Nodes refreshing buckets on a timeout.
NodeConnectionManager Does the network entry procedure with syncNodeGraph.

SetNode details

In NodeConnectionManager when adding a node to the NodeGraph with nodeManager.setNode we can end up with the case where a bucket is full. When this happens we need to ping nodes within the bucket to determine if they're still alive and remove any nodes that don't respond so we can add the new one. We need to convert this to use the scheduler/queue.
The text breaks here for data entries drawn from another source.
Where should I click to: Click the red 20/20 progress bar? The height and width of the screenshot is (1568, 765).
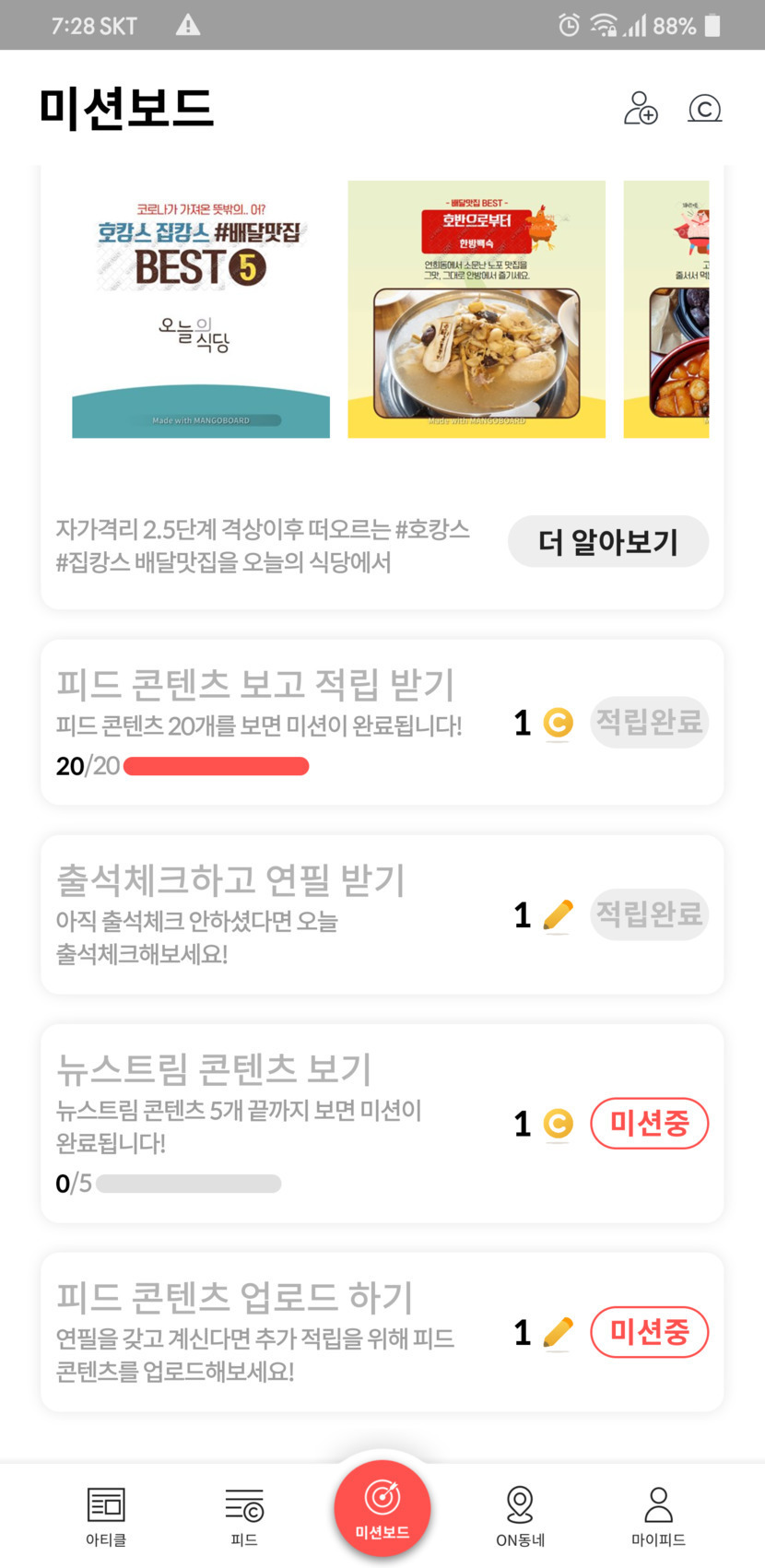click(x=216, y=766)
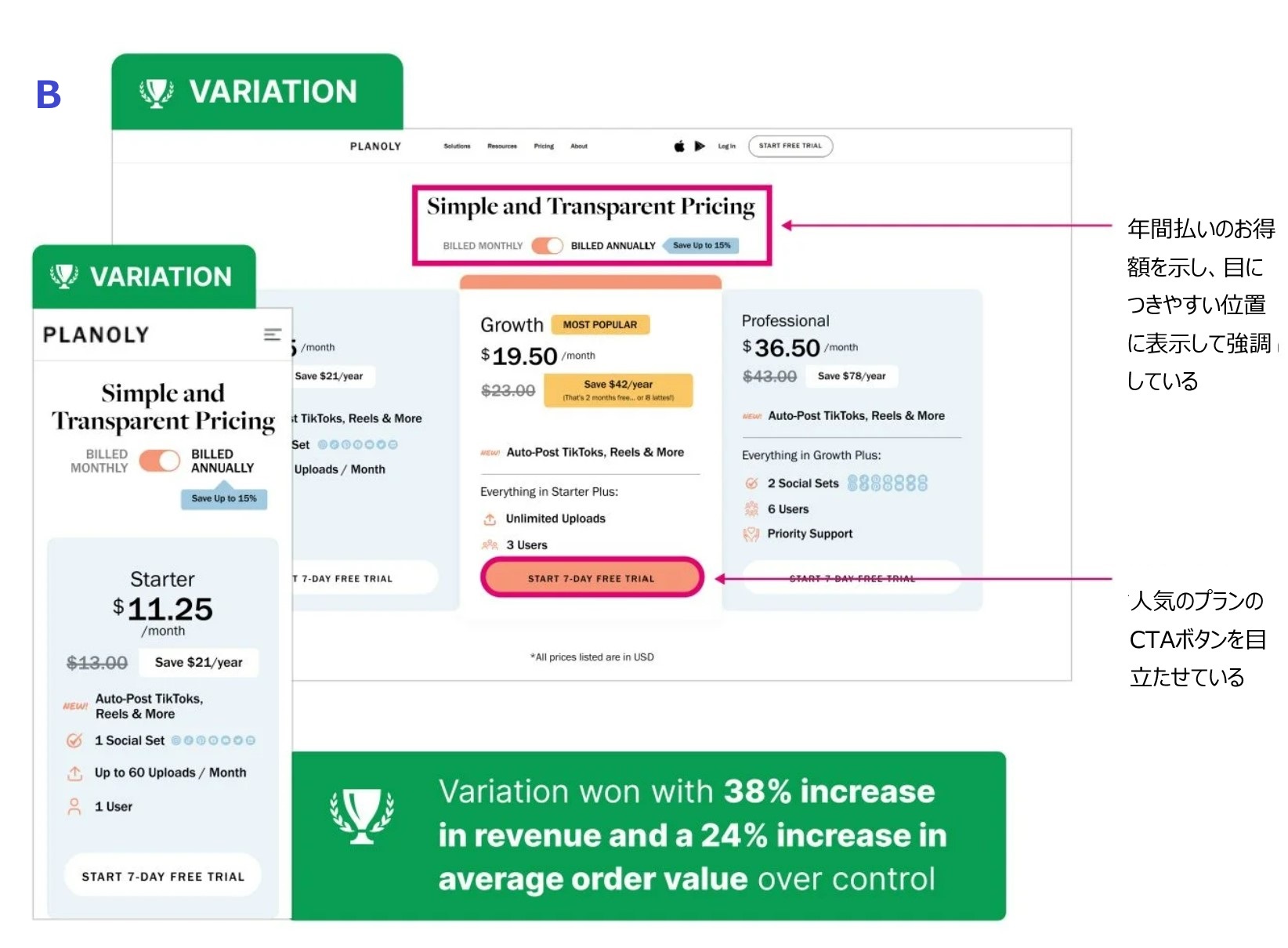Open the Solutions menu
This screenshot has width=1288, height=948.
(x=457, y=146)

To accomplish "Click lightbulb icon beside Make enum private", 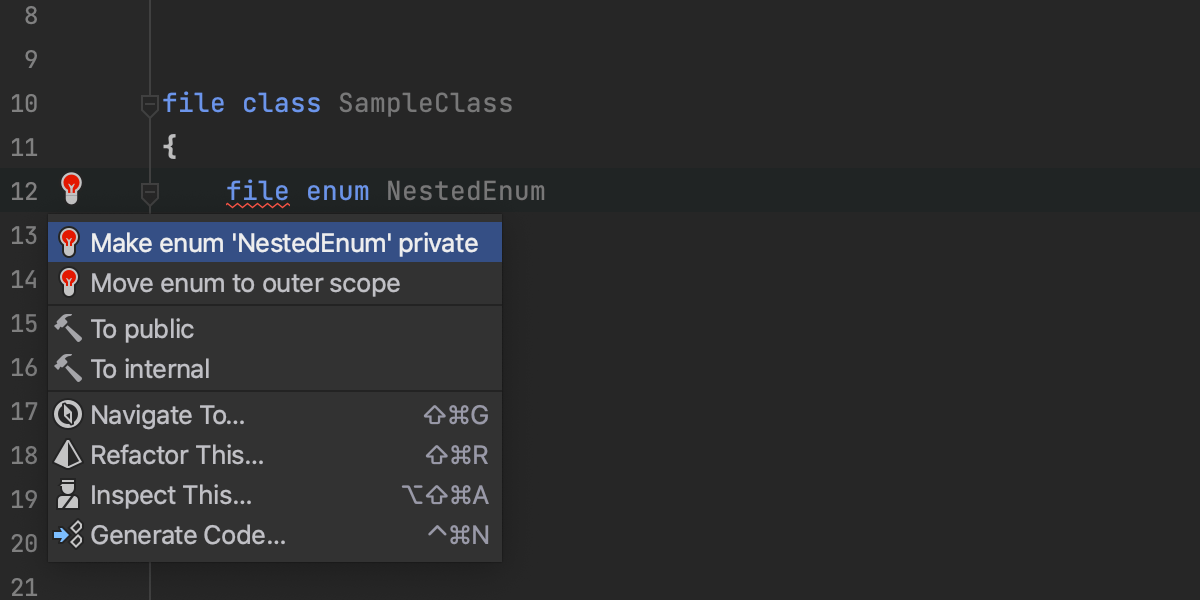I will [x=68, y=243].
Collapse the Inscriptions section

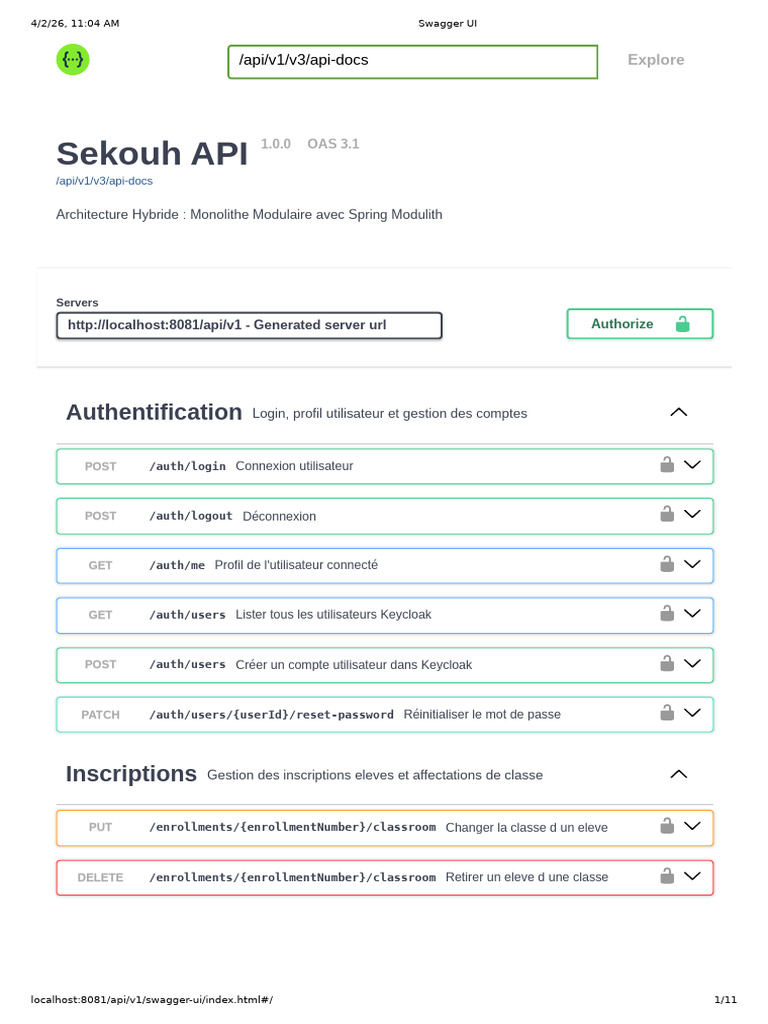click(679, 774)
By default the nodeManager.setNode doesn't ping a node to check if it's online before adding it. It is expected that you ping the node before using setNode to add it. We add nodes whenever we interact or discover a node. This can happen in the cases of... We learn about a node from other nodes, the a connection to the learned node hasn't been made so it needs to be pinged. A node has connected to us so it just needs to be added. We connected to a node, details need to be updated. Given that we needed the ability to ping and setNode or just setNode.

RefreshBuckets details

nodeManager.refreshBucket needs to updated to use the new scheduler/queue system. In this case we will be making use of the Scheduler features. A refresh bucket operation needs to be run on a bucket if the bucket hasn't seen activity for an hour. Given this we need schedule each bucket for an hour delay. If a bucket is updated we need to reset the timer for the bucket. To do this we need to make use of the taskPath and timer updating features of the Scheduler. These refreshBucket tasks should be the lowest priority.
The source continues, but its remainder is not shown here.